Something Ed said that I thought was interesting was that Williamsburg in the 1700s was already a mature economy, meaning that its inhabitants imported many of the goods they needed rather than spend the time and effort to produce them at home. The value of self-sufficiency is a frequent topic of conversation at Howell Farm, and I was interested to learn that even Americans in the 18th-century found that it made more sense to buy on the world markets than weave their own clothes. Ed said that with enough money and time, a person in 1770s Williamsburg could get any product in the entire world shipped to them.

- Talking with the tradesmen.
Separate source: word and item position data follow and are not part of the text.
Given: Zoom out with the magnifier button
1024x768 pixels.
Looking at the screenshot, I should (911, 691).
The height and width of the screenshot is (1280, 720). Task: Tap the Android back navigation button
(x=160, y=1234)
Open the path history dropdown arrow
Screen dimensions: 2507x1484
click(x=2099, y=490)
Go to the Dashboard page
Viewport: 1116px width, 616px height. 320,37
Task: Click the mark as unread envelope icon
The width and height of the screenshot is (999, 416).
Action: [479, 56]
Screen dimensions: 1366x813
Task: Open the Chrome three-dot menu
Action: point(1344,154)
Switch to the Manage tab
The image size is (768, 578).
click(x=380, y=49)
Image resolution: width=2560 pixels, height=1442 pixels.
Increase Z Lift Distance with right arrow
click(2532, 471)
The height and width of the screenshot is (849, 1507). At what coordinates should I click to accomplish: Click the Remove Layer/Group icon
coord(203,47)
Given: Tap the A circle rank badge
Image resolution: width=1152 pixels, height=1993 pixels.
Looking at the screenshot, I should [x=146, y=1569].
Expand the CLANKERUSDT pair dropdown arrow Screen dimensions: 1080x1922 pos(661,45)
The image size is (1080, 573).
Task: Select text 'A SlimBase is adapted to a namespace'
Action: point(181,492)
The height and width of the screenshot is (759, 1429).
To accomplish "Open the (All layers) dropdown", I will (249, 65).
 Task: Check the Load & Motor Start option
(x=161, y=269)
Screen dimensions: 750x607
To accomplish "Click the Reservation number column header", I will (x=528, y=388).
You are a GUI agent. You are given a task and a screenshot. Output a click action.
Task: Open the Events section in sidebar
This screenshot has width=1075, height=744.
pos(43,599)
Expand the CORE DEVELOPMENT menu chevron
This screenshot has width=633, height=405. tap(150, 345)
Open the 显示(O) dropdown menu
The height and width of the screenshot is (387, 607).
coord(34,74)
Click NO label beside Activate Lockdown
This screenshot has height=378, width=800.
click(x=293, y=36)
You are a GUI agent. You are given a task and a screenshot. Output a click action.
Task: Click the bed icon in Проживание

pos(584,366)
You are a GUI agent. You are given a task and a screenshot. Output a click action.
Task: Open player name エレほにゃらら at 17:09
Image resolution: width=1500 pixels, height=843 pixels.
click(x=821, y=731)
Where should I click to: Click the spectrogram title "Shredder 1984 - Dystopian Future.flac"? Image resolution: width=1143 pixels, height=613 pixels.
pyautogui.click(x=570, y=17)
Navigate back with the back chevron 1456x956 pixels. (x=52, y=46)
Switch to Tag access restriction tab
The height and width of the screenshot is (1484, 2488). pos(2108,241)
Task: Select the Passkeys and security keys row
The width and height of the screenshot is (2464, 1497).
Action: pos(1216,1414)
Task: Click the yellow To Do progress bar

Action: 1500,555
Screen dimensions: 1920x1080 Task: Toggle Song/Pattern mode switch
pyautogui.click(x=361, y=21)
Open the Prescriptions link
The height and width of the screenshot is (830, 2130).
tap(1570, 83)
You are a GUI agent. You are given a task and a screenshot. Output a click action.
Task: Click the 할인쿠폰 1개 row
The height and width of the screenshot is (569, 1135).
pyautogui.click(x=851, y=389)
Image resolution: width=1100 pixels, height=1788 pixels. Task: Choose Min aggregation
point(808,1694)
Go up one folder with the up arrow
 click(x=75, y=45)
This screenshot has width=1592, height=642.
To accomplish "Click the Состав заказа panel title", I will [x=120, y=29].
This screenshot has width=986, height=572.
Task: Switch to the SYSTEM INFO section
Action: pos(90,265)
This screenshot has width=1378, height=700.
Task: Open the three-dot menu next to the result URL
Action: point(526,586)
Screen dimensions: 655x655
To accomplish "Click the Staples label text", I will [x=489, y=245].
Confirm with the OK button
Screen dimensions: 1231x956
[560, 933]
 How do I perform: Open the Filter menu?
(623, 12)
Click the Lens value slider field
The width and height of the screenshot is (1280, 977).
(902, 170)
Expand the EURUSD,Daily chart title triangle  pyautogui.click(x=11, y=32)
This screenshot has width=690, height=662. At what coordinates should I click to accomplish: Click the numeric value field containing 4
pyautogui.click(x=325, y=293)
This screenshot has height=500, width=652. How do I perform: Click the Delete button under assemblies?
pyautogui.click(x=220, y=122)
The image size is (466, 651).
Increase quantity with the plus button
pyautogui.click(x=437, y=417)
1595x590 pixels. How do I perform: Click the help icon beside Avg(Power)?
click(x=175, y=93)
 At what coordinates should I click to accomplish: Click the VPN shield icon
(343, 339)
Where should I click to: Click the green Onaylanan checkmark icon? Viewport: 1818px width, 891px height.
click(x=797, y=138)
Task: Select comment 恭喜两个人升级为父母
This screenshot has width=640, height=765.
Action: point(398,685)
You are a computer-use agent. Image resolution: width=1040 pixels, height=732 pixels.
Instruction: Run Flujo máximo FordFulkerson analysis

I’m not totally enthralled with old-time wagon wheel making and brick firing in quite the same way interns Matt and Peter are, but it was still impressive to hear the masters of these bygone trades talk with great knowledge and passion about their vocations.

- Eating at The King’s Arms Tavern. I recommend the Tavern Sampler, $12.95. If you get a beer at Chowning’s Tavern, go with the Liebotschaner Cream Ale.

- Visiting the Governor’s Palace, one-time home of Patrick Henry and Thomas Jefferson. It’s a huge building with lots of cool stuff inside, including hundreds of swords and rifles hanging on the entrance room walls.